El Adelanto (Salamanca), 31 de marzo de 1936
Al recibir, por telegrama, la noticia de la muerte de don Hipólito Rodríguez Pinilla, dos horas escasas después de ocurrida, sentí que se me iba otro pedazo de mi vida salmantina de cuarenta y cinco años. Y que me iba muriendo yo más. Porque él estaba estrechamente ligado a mi Salamanca, donde viví el tan mentado, simbólico, y ya legendario 1898, el de la generación así llamada. A la que él, don Hipólito, no perteneció en rigor.
Porque él era un epígono de la de 1868, la de la Revolución de Setiembre —la gloriosa— de que su padre, don Tomás, fue aquí reconocido patriarca. Y sus hijos, Hipólito, y el hermano de éste, Cándido, el poeta ciego, que tanto me hizo aprender para poder servirle de lazarillo y de lector, mantuvieron siempre la nobilísima tradición liberal de la Gloriosa, el liberalismo que está pasando por pasajero eclipse. A los de la actual generación simbólica —no sé si de 1931 o de 1923— apenas les dice nada esta muerte. A mí mucho.

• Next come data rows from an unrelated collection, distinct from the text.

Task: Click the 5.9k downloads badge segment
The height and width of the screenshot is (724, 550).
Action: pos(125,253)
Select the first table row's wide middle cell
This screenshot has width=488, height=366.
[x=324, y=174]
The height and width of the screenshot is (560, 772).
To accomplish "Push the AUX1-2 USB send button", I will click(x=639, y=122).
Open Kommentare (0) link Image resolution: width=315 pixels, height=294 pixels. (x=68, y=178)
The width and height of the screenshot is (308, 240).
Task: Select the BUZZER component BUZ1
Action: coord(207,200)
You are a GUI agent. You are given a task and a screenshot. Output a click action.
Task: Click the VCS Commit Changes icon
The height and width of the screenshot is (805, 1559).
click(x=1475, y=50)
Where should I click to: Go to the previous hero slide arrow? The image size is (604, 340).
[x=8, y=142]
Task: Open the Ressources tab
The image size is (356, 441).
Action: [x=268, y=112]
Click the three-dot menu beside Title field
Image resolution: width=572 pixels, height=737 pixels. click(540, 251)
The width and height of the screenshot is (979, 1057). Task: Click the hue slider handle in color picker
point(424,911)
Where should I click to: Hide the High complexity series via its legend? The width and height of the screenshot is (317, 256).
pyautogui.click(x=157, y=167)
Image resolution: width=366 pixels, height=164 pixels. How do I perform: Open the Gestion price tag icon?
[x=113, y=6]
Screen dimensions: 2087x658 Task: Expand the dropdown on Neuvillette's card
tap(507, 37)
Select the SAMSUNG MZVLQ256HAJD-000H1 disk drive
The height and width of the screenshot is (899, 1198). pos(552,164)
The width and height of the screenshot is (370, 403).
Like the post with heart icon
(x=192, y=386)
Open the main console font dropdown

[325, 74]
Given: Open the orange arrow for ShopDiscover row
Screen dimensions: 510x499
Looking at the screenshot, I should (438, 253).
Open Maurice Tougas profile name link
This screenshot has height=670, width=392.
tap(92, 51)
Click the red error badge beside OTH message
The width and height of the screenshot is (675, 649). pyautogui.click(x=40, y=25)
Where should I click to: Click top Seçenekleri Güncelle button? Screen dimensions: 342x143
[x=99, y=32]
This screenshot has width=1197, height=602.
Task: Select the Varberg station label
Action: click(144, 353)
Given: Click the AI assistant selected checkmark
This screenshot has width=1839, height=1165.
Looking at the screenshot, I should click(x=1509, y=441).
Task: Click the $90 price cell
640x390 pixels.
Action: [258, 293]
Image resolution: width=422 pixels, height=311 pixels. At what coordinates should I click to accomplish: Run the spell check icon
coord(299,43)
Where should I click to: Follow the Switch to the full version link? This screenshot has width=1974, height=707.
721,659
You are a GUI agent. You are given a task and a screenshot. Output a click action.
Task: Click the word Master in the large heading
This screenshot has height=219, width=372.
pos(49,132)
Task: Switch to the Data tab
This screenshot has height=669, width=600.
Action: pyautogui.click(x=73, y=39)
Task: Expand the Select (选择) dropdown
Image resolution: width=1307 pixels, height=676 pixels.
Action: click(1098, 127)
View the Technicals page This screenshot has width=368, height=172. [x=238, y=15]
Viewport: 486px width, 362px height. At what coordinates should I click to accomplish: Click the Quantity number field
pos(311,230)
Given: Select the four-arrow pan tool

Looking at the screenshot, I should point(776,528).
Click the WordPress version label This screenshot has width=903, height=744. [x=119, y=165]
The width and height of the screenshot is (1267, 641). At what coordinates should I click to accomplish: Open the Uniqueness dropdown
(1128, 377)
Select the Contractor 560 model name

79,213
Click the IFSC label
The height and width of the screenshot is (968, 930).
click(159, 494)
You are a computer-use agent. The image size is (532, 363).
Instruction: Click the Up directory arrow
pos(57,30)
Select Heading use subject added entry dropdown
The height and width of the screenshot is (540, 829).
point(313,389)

Aquí, aparte de su actividad —más que acción— como médico y catedrático de medicina, ejerció la política y llenó cargos en ella. Mas lo propio suyo fue una íntima, innata y radical bondad. Hombre de hogar y de plaza, laborioso, afectuoso, sencillo hasta el candor, crió una numerosa familia sirviendo a sus conciudadanos sin codicias, sin ambiciones, sin rencores, sin insidias, sin envidias, sin resentimientos. Algo excepcional. Fue todo un santo varón, y es lástima que a esta felicísima expresión le hayan prestado un cierto dejo malicioso los recorosos, los insidiosos, los resentidos y los envidiosos y los ambiciosos.
De su amor, filial y paternal a la vez, a su Salamanca, atestigua, entre otras cosas, la Casa Charra, que fue, en Madrid, obra suya.